Sully has impacted me in so many ways, they are countless. He is the muse behind everything I have done in my career and he has taught me a great deal about the dynamic of relationships with all loved ones.
In a culture that doesn’t celebrate aging and turns away from death and grief, I think it’s important to discuss just how losing a dog IS losing a loved one. Period, end of story. It’s painful as shit! For those of you that are experiencing grief around your dog in any capacity, I see you.
Grief is tricky! There are so many conflicting emotions that exist at the same time. Which is another beautiful reminder that many paradoxical emotions or experiences can exist at the same time.

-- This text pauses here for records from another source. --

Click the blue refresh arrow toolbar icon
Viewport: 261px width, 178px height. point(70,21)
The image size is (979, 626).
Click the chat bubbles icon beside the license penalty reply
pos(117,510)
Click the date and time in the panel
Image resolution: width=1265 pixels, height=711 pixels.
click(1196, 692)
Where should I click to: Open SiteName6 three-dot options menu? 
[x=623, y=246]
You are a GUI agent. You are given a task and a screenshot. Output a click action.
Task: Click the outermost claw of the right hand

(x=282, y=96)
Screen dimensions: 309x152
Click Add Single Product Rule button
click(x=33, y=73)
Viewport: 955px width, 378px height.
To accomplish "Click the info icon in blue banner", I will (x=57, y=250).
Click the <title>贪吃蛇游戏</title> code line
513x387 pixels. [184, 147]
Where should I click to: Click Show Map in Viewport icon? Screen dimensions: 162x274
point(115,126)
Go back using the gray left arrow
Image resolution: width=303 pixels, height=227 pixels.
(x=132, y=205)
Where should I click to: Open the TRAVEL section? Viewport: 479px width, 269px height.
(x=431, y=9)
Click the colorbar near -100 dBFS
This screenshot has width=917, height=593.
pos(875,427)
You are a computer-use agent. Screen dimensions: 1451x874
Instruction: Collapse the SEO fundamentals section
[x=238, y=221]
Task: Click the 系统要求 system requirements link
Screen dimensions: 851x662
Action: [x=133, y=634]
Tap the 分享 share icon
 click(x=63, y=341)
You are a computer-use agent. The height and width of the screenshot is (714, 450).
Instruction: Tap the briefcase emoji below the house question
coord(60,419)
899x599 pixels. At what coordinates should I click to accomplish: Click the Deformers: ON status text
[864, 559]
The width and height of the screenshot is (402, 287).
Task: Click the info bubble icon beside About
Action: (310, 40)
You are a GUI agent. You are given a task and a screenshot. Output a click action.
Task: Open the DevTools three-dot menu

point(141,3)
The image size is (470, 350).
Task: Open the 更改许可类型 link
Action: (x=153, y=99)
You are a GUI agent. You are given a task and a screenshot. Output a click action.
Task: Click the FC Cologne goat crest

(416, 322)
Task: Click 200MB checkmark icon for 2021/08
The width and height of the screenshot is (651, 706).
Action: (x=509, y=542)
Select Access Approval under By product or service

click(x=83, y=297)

Neither is wrong or right. This life is full of gray, full of color, and very little black and white.
I have been feeling grief about Sully’s death for many years now and am grateful that I got to share my life with this beautiful soul for 13.5 years. Not bad for an 80 pound shelter mutt from Kansas. The emotions I have felt during this time include:
However, on the flip side, I felt relief, knowing that this period was coming to an end. Relief for both of us. Relief from his physical suffering and relief from my emotional suffering. Watching your dog age is hard. I also had feelings of frustration when he was moving too slow and I needed to be somewhere. Or worried while assisting him up the stairs.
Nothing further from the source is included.